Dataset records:
· · · · · · ·

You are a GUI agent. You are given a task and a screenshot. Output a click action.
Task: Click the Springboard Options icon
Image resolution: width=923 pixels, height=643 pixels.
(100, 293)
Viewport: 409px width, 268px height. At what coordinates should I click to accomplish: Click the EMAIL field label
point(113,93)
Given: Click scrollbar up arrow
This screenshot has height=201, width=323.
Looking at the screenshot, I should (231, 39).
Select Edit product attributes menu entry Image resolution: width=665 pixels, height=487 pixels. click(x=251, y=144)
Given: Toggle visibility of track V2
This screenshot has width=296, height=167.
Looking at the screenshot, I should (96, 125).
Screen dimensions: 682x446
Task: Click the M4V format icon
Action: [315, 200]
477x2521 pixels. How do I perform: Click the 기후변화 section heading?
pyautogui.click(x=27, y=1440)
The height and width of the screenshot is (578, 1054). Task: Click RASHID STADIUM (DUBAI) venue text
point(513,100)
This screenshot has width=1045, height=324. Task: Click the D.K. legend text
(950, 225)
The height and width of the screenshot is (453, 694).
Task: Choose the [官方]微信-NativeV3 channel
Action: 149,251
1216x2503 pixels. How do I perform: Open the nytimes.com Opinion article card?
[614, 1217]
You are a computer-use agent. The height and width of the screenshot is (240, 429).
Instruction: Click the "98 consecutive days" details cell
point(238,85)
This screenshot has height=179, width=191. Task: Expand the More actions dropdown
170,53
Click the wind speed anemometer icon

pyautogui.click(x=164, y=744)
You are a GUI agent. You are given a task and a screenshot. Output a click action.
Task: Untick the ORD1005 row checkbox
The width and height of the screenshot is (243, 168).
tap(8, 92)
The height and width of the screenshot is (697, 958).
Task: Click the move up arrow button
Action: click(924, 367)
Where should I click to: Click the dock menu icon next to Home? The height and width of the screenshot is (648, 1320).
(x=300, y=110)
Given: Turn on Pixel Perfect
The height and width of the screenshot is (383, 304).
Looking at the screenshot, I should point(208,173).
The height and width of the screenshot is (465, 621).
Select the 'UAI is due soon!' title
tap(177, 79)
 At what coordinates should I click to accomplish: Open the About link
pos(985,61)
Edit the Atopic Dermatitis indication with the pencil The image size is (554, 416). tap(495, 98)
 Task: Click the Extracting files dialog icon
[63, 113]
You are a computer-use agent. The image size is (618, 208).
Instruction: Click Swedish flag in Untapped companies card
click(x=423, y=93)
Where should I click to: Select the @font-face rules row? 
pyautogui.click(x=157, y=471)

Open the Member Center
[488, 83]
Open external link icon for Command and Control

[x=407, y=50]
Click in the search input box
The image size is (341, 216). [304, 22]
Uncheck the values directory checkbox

· · · · · · ·

WHAT TO PRODUCE:
Having read the entries above, restate them all word for word.

RESULT:
You are a GUI agent. You are given a task and a screenshot. Output a click action.
Task: Click the Springboard Options icon
Image resolution: width=923 pixels, height=643 pixels.
(100, 293)
Viewport: 409px width, 268px height. At what coordinates should I click to accomplish: Click the EMAIL field label
point(113,93)
Given: Click scrollbar up arrow
This screenshot has height=201, width=323.
Looking at the screenshot, I should (231, 39).
Select Edit product attributes menu entry Image resolution: width=665 pixels, height=487 pixels. click(x=251, y=144)
Given: Toggle visibility of track V2
This screenshot has width=296, height=167.
Looking at the screenshot, I should (96, 125).
Screen dimensions: 682x446
Task: Click the M4V format icon
Action: [315, 200]
477x2521 pixels. How do I perform: Click the 기후변화 section heading?
pyautogui.click(x=27, y=1440)
The height and width of the screenshot is (578, 1054). Task: Click RASHID STADIUM (DUBAI) venue text
point(513,100)
This screenshot has width=1045, height=324. Task: Click the D.K. legend text
(950, 225)
The height and width of the screenshot is (453, 694).
Task: Choose the [官方]微信-NativeV3 channel
Action: 149,251
1216x2503 pixels. How do I perform: Open the nytimes.com Opinion article card?
[614, 1217]
You are a computer-use agent. The height and width of the screenshot is (240, 429).
Instruction: Click the "98 consecutive days" details cell
point(238,85)
This screenshot has height=179, width=191. Task: Expand the More actions dropdown
170,53
Click the wind speed anemometer icon

pyautogui.click(x=164, y=744)
You are a GUI agent. You are given a task and a screenshot. Output a click action.
Task: Untick the ORD1005 row checkbox
The width and height of the screenshot is (243, 168).
tap(8, 92)
The height and width of the screenshot is (697, 958).
Task: Click the move up arrow button
Action: click(924, 367)
Where should I click to: Click the dock menu icon next to Home? The height and width of the screenshot is (648, 1320).
(x=300, y=110)
Given: Turn on Pixel Perfect
The height and width of the screenshot is (383, 304).
Looking at the screenshot, I should point(208,173).
The height and width of the screenshot is (465, 621).
Select the 'UAI is due soon!' title
tap(177, 79)
 At what coordinates should I click to accomplish: Open the About link
pos(985,61)
Edit the Atopic Dermatitis indication with the pencil The image size is (554, 416). tap(495, 98)
 Task: Click the Extracting files dialog icon
[63, 113]
You are a computer-use agent. The image size is (618, 208).
Instruction: Click Swedish flag in Untapped companies card
click(x=423, y=93)
Where should I click to: Select the @font-face rules row? 
pyautogui.click(x=157, y=471)

Open the Member Center
[488, 83]
Open external link icon for Command and Control

[x=407, y=50]
Click in the search input box
The image size is (341, 216). [304, 22]
Uncheck the values directory checkbox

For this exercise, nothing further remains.